The results showed that, while there had been some limited media coverage of events in Budrus prior to the release of the film, nearly all of that coverage was conducted through a law-and-order lens, treating the protests in Budrus as disturbances of the peace. On the other hand, after the release of the film, most of the media items incorporated the key message that the team had laid out early in the production process: that the people of Budrus were engaged in a nonviolent struggle to save their lands and olive trees. The study showed conclusively that, beyond putting Budrus on the map, the film successfully shifted the media narrative about events in the village - from one about chaotic riots to one about a strategic, nonviolent campaign.
The Budrus team recognised the difficulty of gathering data against one of their key Impact Goals, asked the experts, and found a way to get the data they needed to assess and inform their unique strategy. That’s great evaluation.

The report “‘No Fracking Way!’ Documentary Film, Discursive Opportunity, and Local Opposition against Hydraulic Fracturing in the United States, 2010 to 2013” is an in-depth study of the film Gasland. In it the authors, using content analysis and other sociological research methods, find that Gasland had a significant impact on public discourse and activity. It also finds that the film contributed to the success of anti-fracking mobilisations and municipal bans on fracking. This retrospective look at what happened is a powerful testament to what’s possible with film.
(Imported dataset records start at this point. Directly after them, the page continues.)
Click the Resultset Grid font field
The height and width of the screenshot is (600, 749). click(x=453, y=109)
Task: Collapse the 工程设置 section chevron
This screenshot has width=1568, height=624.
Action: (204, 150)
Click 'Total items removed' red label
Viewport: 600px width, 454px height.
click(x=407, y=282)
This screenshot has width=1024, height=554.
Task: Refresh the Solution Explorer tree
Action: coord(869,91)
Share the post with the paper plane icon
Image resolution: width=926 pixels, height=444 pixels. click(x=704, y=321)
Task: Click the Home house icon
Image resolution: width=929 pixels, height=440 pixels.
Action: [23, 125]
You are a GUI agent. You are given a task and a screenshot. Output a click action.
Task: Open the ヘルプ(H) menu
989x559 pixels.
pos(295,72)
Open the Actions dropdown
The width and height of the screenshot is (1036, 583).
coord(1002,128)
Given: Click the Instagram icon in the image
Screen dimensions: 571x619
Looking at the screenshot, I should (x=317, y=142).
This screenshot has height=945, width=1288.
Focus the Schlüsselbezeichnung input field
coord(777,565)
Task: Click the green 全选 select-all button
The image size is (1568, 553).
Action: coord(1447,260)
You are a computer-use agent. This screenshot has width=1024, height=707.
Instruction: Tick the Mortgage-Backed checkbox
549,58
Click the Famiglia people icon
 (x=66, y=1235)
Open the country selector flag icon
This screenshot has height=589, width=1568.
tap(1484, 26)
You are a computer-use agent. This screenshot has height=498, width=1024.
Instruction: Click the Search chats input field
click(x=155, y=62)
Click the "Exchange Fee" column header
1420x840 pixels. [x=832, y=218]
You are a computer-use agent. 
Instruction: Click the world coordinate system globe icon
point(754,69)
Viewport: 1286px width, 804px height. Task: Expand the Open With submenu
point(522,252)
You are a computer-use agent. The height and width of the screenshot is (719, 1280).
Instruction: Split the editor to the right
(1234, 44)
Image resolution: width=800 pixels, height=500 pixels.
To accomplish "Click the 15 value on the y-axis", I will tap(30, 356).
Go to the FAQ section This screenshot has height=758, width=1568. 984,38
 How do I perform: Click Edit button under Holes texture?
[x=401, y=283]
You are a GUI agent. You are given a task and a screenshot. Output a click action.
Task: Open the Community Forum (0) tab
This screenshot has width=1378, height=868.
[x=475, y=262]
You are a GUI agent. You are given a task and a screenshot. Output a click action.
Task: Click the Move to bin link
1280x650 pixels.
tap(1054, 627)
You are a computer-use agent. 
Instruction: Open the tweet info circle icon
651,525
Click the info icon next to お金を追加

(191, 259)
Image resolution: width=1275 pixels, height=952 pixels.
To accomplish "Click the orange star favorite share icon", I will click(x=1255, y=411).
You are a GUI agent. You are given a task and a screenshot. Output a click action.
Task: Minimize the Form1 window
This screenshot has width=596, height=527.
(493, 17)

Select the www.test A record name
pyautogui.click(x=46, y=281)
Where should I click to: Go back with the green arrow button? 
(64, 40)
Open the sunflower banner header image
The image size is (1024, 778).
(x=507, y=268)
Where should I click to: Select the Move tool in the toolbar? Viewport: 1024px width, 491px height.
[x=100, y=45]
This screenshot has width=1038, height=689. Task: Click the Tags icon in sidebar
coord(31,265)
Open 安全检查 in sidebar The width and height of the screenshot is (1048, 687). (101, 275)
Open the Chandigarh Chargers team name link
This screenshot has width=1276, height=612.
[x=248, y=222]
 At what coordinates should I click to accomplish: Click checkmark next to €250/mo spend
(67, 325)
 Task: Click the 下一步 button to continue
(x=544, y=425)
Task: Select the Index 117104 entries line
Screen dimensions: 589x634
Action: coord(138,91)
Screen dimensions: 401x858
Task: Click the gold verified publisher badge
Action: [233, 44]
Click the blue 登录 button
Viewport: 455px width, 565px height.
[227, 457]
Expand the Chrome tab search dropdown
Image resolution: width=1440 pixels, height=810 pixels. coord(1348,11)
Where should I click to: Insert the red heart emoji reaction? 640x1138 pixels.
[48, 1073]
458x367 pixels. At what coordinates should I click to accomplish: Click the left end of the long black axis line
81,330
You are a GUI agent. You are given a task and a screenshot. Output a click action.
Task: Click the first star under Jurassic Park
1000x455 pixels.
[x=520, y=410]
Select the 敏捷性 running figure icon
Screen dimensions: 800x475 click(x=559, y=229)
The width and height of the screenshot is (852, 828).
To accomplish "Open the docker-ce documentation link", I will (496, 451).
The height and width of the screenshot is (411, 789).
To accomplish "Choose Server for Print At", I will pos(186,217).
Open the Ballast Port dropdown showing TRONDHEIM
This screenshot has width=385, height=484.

But let’s be honest: not every film team can or even wants to hire a social science research firm or university researchers to do a deep dive evaluation of their impact campaigns, nor should they. There are benefits and limitations to different evaluation methods.
This Active Voice Lab report offers valuable food for thought about different approaches to assessing impact, as it compares and contrasts a Doc Society Impact Report and a Harmony Labs social science evaluation. It finds there are benefits and limitations to each.
Geek Out: Ideas for further reading
So what’s the right choice for you?
Impact Assessment: This often take a lighter touch and can be more focused or limited to a particular component of a project. Often, it offers a case study with anecdotes and some qualitative and quantitative measures that you’ve gathered over the course of your campaign. It can be a valuable and relatively accessible way to tell a story about what happened. Just take care not to make grand statements that you can’t back up with strong evidence.
Formal Evaluation: This tends to be a more robust and comprehensive examination of the impact of a project. If you decide to partner with a social science researchers to help you evaluate the impact of your efforts, you’ve made the decision to go deep. Just be prepared for what you get. A true evaluation may bring back answers you don’t like, so be honest about whether or not that’s the direction you’d like to go in.
The truth is, it’s rarely so cut and dry, and hybrids are possible too. The intent here is simply to invite you and your team to consider where on the spectrum you lie. Discuss together your needs and the purpose of the evaluation, as well as the capacity and resources you have, before settling on your approach to measuring impact.